> **Try it**: Return every line of the data below word for word, including the punctuation.

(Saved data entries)
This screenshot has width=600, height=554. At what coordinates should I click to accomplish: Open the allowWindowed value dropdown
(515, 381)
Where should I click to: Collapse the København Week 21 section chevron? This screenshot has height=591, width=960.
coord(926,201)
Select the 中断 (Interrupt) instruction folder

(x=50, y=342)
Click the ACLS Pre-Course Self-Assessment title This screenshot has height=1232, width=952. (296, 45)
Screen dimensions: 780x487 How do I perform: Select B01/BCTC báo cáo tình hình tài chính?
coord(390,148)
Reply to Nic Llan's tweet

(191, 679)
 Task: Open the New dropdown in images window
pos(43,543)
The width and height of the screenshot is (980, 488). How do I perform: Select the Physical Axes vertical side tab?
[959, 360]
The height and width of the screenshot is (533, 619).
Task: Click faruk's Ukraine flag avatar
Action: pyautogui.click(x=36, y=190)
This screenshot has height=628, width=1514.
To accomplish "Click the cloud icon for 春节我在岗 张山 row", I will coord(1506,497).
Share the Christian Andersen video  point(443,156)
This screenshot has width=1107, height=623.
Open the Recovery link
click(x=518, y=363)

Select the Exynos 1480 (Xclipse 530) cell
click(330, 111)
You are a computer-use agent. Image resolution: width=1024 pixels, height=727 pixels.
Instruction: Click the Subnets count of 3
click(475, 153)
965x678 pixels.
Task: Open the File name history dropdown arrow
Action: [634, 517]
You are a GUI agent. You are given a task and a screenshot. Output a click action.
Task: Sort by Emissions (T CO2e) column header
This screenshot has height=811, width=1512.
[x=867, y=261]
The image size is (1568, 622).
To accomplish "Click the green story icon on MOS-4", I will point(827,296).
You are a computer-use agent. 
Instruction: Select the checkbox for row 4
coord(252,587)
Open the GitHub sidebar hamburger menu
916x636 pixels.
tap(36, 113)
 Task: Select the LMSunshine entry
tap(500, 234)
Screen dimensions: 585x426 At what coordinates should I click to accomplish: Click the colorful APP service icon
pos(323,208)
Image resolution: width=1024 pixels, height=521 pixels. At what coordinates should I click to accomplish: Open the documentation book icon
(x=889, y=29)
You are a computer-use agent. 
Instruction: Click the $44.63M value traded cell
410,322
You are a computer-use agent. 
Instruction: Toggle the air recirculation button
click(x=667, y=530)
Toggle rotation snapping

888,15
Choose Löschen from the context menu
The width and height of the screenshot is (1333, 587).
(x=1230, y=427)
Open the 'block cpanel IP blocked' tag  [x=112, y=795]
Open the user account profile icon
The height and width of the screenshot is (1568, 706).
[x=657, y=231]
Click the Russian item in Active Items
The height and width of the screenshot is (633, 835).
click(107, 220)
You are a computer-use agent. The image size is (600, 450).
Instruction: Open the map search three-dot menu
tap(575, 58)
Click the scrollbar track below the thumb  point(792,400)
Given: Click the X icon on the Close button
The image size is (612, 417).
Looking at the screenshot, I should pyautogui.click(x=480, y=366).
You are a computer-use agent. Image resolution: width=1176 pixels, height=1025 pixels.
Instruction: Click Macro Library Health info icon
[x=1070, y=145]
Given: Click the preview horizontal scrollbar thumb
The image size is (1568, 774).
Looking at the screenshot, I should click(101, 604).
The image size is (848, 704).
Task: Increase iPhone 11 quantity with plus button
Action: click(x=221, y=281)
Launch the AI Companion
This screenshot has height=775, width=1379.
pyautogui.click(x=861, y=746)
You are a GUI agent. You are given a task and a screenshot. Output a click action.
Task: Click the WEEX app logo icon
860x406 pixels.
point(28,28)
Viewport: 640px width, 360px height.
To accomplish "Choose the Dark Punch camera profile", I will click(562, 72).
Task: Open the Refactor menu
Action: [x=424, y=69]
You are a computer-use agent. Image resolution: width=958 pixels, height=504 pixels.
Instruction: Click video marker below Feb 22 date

> **Exercise answer**:
This screenshot has width=600, height=554. At what coordinates should I click to accomplish: Open the allowWindowed value dropdown
(515, 381)
Where should I click to: Collapse the København Week 21 section chevron? This screenshot has height=591, width=960.
coord(926,201)
Select the 中断 (Interrupt) instruction folder

(x=50, y=342)
Click the ACLS Pre-Course Self-Assessment title This screenshot has height=1232, width=952. (296, 45)
Screen dimensions: 780x487 How do I perform: Select B01/BCTC báo cáo tình hình tài chính?
coord(390,148)
Reply to Nic Llan's tweet

(191, 679)
 Task: Open the New dropdown in images window
pos(43,543)
The width and height of the screenshot is (980, 488). How do I perform: Select the Physical Axes vertical side tab?
[959, 360]
The height and width of the screenshot is (533, 619).
Task: Click faruk's Ukraine flag avatar
Action: pyautogui.click(x=36, y=190)
This screenshot has height=628, width=1514.
To accomplish "Click the cloud icon for 春节我在岗 张山 row", I will coord(1506,497).
Share the Christian Andersen video  point(443,156)
This screenshot has width=1107, height=623.
Open the Recovery link
click(x=518, y=363)

Select the Exynos 1480 (Xclipse 530) cell
click(330, 111)
You are a computer-use agent. Image resolution: width=1024 pixels, height=727 pixels.
Instruction: Click the Subnets count of 3
click(475, 153)
965x678 pixels.
Task: Open the File name history dropdown arrow
Action: [634, 517]
You are a GUI agent. You are given a task and a screenshot. Output a click action.
Task: Sort by Emissions (T CO2e) column header
This screenshot has height=811, width=1512.
[x=867, y=261]
The image size is (1568, 622).
To accomplish "Click the green story icon on MOS-4", I will point(827,296).
You are a computer-use agent. 
Instruction: Select the checkbox for row 4
coord(252,587)
Open the GitHub sidebar hamburger menu
916x636 pixels.
tap(36, 113)
 Task: Select the LMSunshine entry
tap(500, 234)
Screen dimensions: 585x426 At what coordinates should I click to accomplish: Click the colorful APP service icon
pos(323,208)
Image resolution: width=1024 pixels, height=521 pixels. At what coordinates should I click to accomplish: Open the documentation book icon
(x=889, y=29)
You are a computer-use agent. 
Instruction: Click the $44.63M value traded cell
410,322
You are a computer-use agent. 
Instruction: Toggle the air recirculation button
click(x=667, y=530)
Toggle rotation snapping

888,15
Choose Löschen from the context menu
The width and height of the screenshot is (1333, 587).
(x=1230, y=427)
Open the 'block cpanel IP blocked' tag  [x=112, y=795]
Open the user account profile icon
The height and width of the screenshot is (1568, 706).
[x=657, y=231]
Click the Russian item in Active Items
The height and width of the screenshot is (633, 835).
click(107, 220)
You are a computer-use agent. The image size is (600, 450).
Instruction: Open the map search three-dot menu
tap(575, 58)
Click the scrollbar track below the thumb  point(792,400)
Given: Click the X icon on the Close button
The image size is (612, 417).
Looking at the screenshot, I should pyautogui.click(x=480, y=366).
You are a computer-use agent. Image resolution: width=1176 pixels, height=1025 pixels.
Instruction: Click Macro Library Health info icon
[x=1070, y=145]
Given: Click the preview horizontal scrollbar thumb
The image size is (1568, 774).
Looking at the screenshot, I should click(101, 604).
The image size is (848, 704).
Task: Increase iPhone 11 quantity with plus button
Action: click(x=221, y=281)
Launch the AI Companion
This screenshot has height=775, width=1379.
pyautogui.click(x=861, y=746)
You are a GUI agent. You are given a task and a screenshot. Output a click action.
Task: Click the WEEX app logo icon
860x406 pixels.
point(28,28)
Viewport: 640px width, 360px height.
To accomplish "Choose the Dark Punch camera profile", I will click(562, 72).
Task: Open the Refactor menu
Action: [x=424, y=69]
You are a computer-use agent. Image resolution: width=958 pixels, height=504 pixels.
Instruction: Click video marker below Feb 22 date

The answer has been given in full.